#### Assignment:
For each line of the data below that holds "checkmark", copy the line.

[Collected data]
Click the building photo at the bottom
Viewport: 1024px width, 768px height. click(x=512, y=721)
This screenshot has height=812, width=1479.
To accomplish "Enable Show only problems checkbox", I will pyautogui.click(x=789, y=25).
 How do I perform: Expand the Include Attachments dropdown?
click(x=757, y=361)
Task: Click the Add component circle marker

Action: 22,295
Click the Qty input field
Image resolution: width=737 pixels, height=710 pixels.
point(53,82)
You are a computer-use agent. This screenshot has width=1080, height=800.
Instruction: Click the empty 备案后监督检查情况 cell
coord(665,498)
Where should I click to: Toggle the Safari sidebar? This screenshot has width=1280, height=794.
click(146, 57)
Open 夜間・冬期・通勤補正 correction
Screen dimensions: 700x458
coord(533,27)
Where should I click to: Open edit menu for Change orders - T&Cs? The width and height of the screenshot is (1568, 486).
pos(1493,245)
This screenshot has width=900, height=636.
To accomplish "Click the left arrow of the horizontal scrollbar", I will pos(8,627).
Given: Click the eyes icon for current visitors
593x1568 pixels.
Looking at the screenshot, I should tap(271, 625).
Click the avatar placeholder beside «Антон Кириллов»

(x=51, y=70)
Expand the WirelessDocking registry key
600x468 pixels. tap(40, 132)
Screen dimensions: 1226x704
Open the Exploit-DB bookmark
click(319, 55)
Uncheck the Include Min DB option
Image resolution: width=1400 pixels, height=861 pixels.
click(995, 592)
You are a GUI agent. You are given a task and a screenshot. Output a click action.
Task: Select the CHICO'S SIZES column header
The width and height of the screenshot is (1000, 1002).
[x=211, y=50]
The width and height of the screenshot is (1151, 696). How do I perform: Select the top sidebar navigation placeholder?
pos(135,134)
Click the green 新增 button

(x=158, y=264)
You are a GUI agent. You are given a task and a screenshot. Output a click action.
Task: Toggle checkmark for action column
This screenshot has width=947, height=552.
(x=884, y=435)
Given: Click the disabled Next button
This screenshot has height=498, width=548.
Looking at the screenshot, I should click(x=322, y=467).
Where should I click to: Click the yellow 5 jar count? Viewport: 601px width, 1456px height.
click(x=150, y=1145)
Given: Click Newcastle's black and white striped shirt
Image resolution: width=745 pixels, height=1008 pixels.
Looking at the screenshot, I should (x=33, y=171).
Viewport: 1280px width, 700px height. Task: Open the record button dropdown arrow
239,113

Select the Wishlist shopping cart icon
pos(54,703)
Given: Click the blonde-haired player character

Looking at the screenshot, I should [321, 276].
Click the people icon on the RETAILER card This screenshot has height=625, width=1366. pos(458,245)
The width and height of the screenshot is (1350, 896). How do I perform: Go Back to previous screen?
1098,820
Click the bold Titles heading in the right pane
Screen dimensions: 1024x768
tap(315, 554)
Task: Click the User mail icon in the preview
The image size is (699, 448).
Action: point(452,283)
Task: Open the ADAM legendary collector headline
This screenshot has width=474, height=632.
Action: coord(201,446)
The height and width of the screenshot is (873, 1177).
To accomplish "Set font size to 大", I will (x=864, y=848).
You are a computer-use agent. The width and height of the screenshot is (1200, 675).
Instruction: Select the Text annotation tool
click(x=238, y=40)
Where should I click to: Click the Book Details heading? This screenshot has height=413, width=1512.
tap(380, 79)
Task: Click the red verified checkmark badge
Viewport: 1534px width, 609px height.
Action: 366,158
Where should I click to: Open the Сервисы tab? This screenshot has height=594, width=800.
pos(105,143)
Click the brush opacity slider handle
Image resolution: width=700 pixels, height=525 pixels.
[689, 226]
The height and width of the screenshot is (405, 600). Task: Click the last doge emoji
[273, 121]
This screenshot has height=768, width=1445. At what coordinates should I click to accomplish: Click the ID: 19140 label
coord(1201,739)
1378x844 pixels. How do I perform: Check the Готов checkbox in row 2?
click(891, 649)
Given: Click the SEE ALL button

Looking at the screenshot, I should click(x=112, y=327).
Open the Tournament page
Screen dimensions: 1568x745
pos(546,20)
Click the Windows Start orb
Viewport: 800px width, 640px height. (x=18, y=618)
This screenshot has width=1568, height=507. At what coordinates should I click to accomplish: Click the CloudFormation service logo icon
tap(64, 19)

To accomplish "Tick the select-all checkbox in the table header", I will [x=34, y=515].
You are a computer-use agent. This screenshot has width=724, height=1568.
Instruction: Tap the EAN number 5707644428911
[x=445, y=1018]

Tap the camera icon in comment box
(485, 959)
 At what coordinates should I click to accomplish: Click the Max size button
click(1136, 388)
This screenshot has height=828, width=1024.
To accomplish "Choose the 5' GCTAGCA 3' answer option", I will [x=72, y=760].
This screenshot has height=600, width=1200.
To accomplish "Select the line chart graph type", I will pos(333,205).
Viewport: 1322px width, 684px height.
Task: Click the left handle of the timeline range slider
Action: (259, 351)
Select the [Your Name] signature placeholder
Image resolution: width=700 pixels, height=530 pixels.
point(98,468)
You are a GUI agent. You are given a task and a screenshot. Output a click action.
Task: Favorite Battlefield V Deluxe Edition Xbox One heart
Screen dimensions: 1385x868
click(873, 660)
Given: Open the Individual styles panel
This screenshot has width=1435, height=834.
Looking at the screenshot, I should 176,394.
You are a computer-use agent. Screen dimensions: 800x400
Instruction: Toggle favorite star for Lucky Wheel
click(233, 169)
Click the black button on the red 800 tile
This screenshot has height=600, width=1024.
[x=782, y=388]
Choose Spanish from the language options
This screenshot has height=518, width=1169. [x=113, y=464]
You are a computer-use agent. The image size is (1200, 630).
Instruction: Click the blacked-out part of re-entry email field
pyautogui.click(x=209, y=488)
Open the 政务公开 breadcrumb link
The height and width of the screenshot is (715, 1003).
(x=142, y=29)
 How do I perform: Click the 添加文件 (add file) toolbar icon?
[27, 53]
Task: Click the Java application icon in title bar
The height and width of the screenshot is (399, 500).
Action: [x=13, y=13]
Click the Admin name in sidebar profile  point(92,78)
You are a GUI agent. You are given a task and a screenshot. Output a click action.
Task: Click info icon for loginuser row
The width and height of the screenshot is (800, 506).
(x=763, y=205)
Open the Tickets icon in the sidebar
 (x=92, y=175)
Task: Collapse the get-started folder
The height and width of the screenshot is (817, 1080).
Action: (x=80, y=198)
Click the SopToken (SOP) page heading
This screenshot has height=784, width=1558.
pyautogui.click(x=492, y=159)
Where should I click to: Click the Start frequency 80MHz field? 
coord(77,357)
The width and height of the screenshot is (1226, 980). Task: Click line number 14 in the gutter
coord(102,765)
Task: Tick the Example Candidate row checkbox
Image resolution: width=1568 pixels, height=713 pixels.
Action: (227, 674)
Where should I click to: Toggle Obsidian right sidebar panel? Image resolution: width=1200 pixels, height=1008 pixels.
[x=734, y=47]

#### Solution below:
Task: Toggle checkmark for action column
Task: Click the red verified checkmark badge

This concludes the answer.